-------- Input data
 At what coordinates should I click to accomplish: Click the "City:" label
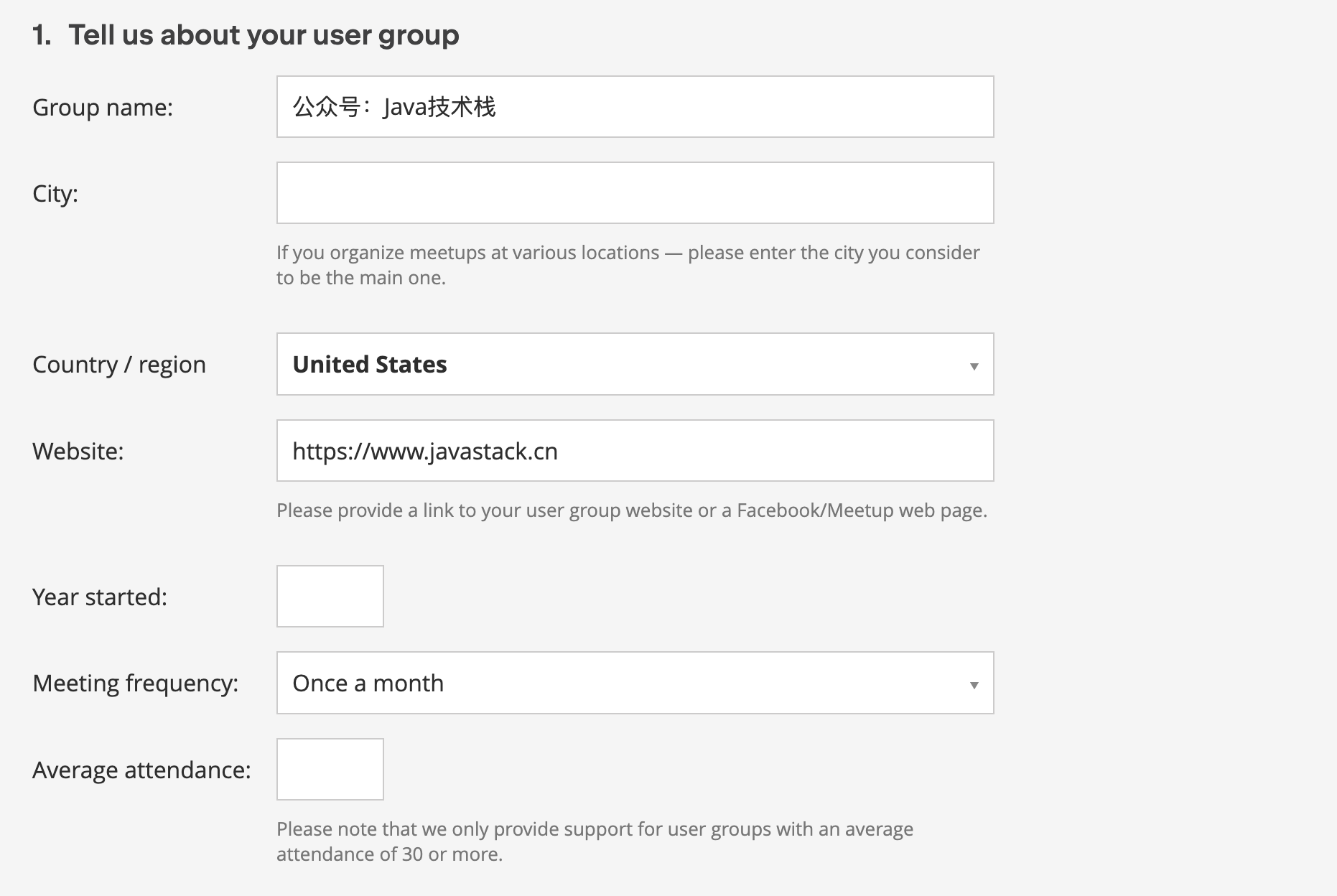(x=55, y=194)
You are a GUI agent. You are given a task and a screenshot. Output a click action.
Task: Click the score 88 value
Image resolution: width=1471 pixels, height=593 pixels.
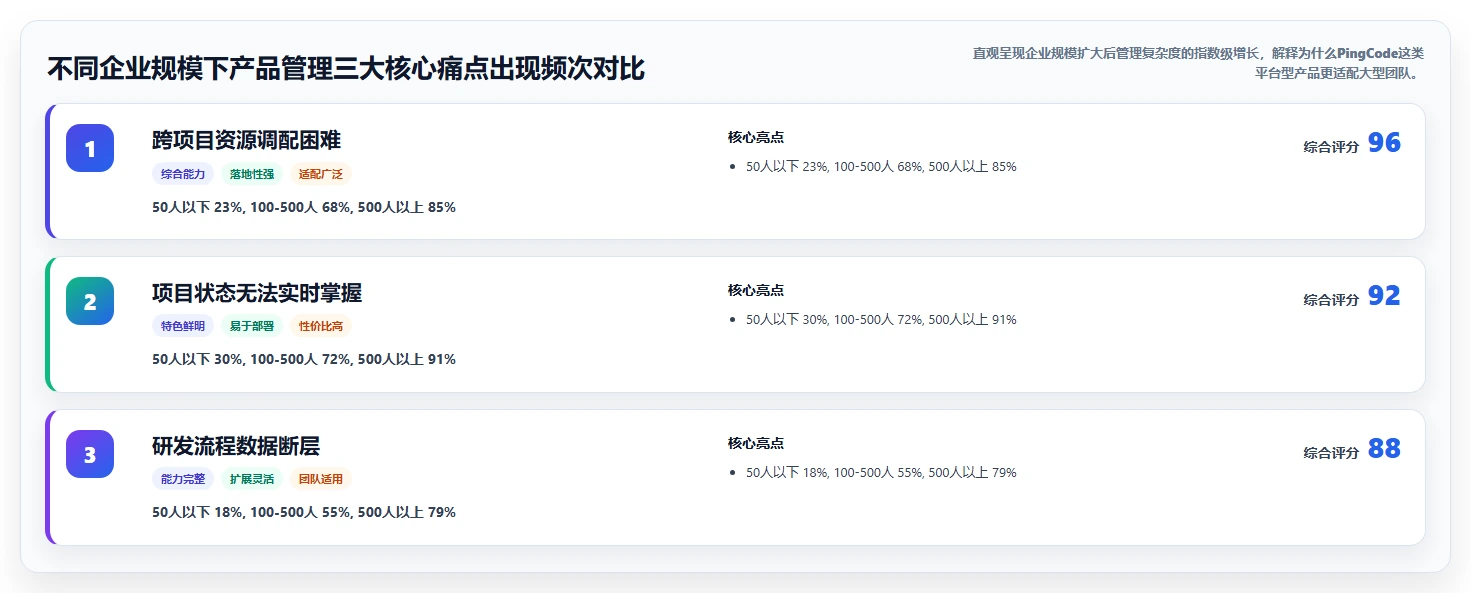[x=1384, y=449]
----------------
Task — The goal is an exact reprint of the entries, leaving out the pictures.

Response —
 At what coordinates should I click to accomplish: Click the "City:" label
(x=55, y=194)
You are a GUI agent. You are given a task and a screenshot. Output a click action.
Task: Click the score 88 value
Image resolution: width=1471 pixels, height=593 pixels.
[x=1384, y=449]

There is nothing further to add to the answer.